Bölüm'13' Yıkım

7.1K 104 8
                                    

Bütün gece Anisya Brandon'dan kaçmıştı. Oysa ne kadar da çok istiyordu kendini onun kollarına bırakmayı ama yapamazdı. Arasında cinsel cekimden başka bir şey olmayan bir adamı tehlikeye atamazdı. Brandon'un ona karşı bir şeyler hissedip hissetmediğini düşünmesine gerek bile yoktu buna inanmıyordu. Brandon Anisyanın gözünde sadece işleriyle ilgilenen ama çok iyi zevkleri olan bir adamdı daha fazlası değil. Ha birde kadınların dilinden anladığı kesindi. Aklından bunlar geçerken istemsizce kıkırdadı Anisya çünkü Brandon tam anlamıyla kadınların dilinden anlıyordu. Anisya böyle bir seyin aklına gelmesine inanamayarak kendi kendine gülmeye başladı. O sırada kendi kendine gülen kadına Brandon hayretle bakıyordu.
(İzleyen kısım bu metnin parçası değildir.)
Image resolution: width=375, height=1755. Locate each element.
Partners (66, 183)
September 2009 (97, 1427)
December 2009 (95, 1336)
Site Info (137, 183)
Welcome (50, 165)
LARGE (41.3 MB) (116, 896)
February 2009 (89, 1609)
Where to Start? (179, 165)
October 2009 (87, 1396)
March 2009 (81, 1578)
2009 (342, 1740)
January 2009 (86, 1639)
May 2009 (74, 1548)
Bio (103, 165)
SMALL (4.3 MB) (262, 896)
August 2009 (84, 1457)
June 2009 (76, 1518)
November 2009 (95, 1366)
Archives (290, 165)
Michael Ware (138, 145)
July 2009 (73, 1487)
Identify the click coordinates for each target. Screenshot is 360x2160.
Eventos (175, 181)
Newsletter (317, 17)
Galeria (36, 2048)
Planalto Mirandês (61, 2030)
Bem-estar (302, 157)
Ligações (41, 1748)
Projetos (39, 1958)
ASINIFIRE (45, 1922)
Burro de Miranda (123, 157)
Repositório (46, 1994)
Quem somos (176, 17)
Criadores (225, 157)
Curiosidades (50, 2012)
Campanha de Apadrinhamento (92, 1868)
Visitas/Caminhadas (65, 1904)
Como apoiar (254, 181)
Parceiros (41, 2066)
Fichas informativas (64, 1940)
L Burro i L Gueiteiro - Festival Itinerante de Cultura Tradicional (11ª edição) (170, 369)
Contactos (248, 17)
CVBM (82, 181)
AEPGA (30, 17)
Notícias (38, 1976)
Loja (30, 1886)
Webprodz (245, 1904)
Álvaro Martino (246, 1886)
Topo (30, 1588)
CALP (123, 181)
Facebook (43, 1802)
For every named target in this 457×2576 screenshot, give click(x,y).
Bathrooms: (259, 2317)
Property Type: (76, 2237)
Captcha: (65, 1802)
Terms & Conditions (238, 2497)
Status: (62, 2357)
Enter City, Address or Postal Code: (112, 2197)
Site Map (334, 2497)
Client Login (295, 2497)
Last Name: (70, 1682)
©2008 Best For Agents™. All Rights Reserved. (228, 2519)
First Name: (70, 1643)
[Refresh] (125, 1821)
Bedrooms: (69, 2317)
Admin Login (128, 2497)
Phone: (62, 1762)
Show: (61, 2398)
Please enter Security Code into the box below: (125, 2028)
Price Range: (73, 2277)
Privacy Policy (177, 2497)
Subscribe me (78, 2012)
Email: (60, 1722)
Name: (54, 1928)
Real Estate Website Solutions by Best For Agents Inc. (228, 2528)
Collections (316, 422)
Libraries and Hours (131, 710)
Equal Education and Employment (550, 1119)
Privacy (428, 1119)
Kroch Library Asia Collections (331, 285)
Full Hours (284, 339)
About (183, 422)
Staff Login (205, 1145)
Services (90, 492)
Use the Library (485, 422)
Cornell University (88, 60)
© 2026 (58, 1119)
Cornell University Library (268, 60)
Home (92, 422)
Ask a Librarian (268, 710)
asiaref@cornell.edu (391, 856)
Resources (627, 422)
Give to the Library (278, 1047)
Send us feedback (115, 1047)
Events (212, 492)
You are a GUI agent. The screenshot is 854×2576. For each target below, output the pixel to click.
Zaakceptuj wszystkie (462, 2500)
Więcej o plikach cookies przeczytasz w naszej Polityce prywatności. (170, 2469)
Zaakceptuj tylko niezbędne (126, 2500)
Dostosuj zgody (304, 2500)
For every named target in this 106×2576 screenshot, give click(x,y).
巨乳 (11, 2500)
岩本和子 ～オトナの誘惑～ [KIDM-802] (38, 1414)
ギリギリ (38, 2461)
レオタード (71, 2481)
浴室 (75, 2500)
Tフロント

Brandon'un bakışlarını hisseden Anisya kıkırdamayı kesti. Brandon kaşları çatıklaşmış bir şekilde "sen iyi misin?" dedi. Kim kendi kendine kahkahalarla gülüp sonra bir anda dururdu ki. Anisya yüzünde hala gülmemek için kendini zor tutan bir ifadeyle "İyiyim." dedi "sen nasılsın?"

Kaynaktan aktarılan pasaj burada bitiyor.